▶
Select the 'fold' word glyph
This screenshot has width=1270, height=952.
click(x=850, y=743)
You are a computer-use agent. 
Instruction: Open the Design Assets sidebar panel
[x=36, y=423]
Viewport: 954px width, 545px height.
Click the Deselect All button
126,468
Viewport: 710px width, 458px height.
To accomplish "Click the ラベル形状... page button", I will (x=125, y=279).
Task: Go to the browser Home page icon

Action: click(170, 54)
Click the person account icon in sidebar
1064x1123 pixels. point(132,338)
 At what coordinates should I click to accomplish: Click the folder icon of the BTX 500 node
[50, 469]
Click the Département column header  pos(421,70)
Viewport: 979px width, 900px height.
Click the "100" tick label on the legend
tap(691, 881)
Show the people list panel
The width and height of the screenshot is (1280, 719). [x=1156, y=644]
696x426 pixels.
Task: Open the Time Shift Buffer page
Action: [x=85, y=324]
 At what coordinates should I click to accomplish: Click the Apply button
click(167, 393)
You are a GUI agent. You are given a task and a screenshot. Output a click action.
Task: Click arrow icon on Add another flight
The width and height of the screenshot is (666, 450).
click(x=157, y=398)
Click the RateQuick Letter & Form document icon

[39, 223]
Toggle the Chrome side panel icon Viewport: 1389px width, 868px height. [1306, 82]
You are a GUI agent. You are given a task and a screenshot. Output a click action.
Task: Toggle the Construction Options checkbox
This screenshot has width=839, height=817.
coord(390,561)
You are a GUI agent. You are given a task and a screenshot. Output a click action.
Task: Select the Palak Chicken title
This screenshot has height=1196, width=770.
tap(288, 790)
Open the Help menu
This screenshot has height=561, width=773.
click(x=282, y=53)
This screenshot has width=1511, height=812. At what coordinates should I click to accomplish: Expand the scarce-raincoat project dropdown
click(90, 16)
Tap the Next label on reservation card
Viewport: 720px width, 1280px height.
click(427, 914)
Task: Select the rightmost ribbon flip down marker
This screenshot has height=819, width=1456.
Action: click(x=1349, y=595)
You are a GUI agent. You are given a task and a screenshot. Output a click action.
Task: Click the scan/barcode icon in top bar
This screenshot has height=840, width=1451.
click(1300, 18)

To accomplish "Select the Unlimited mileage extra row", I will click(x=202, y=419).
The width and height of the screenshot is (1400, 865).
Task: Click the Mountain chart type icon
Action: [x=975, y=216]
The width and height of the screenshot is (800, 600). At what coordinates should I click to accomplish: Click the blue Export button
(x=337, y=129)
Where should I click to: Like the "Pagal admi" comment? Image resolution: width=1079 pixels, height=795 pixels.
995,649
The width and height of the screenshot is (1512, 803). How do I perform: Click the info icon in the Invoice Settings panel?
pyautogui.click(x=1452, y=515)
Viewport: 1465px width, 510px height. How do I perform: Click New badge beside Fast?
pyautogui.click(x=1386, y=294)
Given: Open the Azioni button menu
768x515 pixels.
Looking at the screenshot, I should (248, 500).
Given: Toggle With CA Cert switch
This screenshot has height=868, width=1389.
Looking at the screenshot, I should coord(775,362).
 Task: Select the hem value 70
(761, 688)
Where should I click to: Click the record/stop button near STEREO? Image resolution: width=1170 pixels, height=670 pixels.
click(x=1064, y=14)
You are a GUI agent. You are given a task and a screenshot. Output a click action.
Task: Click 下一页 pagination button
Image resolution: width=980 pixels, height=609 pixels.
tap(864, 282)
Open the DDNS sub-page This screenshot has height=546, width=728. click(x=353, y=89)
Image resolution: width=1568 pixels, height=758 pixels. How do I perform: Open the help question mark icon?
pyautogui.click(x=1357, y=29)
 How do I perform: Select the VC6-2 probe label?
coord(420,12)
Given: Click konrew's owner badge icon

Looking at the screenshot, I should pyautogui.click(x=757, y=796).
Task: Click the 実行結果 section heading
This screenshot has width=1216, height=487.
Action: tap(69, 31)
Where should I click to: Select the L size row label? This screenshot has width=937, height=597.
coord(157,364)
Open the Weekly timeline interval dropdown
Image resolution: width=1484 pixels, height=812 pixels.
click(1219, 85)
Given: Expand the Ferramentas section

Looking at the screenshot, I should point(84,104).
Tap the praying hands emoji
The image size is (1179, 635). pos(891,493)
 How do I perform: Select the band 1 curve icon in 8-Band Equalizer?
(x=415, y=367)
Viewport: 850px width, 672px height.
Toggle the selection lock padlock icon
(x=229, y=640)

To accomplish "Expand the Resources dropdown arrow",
◀
▸ To be done
Copy out the data verbatim, from the line containing "will click(x=202, y=419)." through the line containing "click(1219, 85)", both lines included.

▸ Written response
To accomplish "Select the Unlimited mileage extra row", I will click(x=202, y=419).
The width and height of the screenshot is (1400, 865).
Task: Click the Mountain chart type icon
Action: [x=975, y=216]
The width and height of the screenshot is (800, 600). At what coordinates should I click to accomplish: Click the blue Export button
(x=337, y=129)
Where should I click to: Like the "Pagal admi" comment? Image resolution: width=1079 pixels, height=795 pixels.
995,649
The width and height of the screenshot is (1512, 803). How do I perform: Click the info icon in the Invoice Settings panel?
pyautogui.click(x=1452, y=515)
Viewport: 1465px width, 510px height. How do I perform: Click New badge beside Fast?
pyautogui.click(x=1386, y=294)
Given: Open the Azioni button menu
768x515 pixels.
Looking at the screenshot, I should (248, 500).
Given: Toggle With CA Cert switch
This screenshot has height=868, width=1389.
Looking at the screenshot, I should coord(775,362).
 Task: Select the hem value 70
(761, 688)
Where should I click to: Click the record/stop button near STEREO? Image resolution: width=1170 pixels, height=670 pixels.
click(x=1064, y=14)
You are a GUI agent. You are given a task and a screenshot. Output a click action.
Task: Click 下一页 pagination button
Image resolution: width=980 pixels, height=609 pixels.
tap(864, 282)
Open the DDNS sub-page This screenshot has height=546, width=728. click(x=353, y=89)
Image resolution: width=1568 pixels, height=758 pixels. How do I perform: Open the help question mark icon?
pyautogui.click(x=1357, y=29)
 How do I perform: Select the VC6-2 probe label?
coord(420,12)
Given: Click konrew's owner badge icon

Looking at the screenshot, I should pyautogui.click(x=757, y=796).
Task: Click the 実行結果 section heading
This screenshot has width=1216, height=487.
Action: tap(69, 31)
Where should I click to: Select the L size row label? This screenshot has width=937, height=597.
coord(157,364)
Open the Weekly timeline interval dropdown
Image resolution: width=1484 pixels, height=812 pixels.
click(1219, 85)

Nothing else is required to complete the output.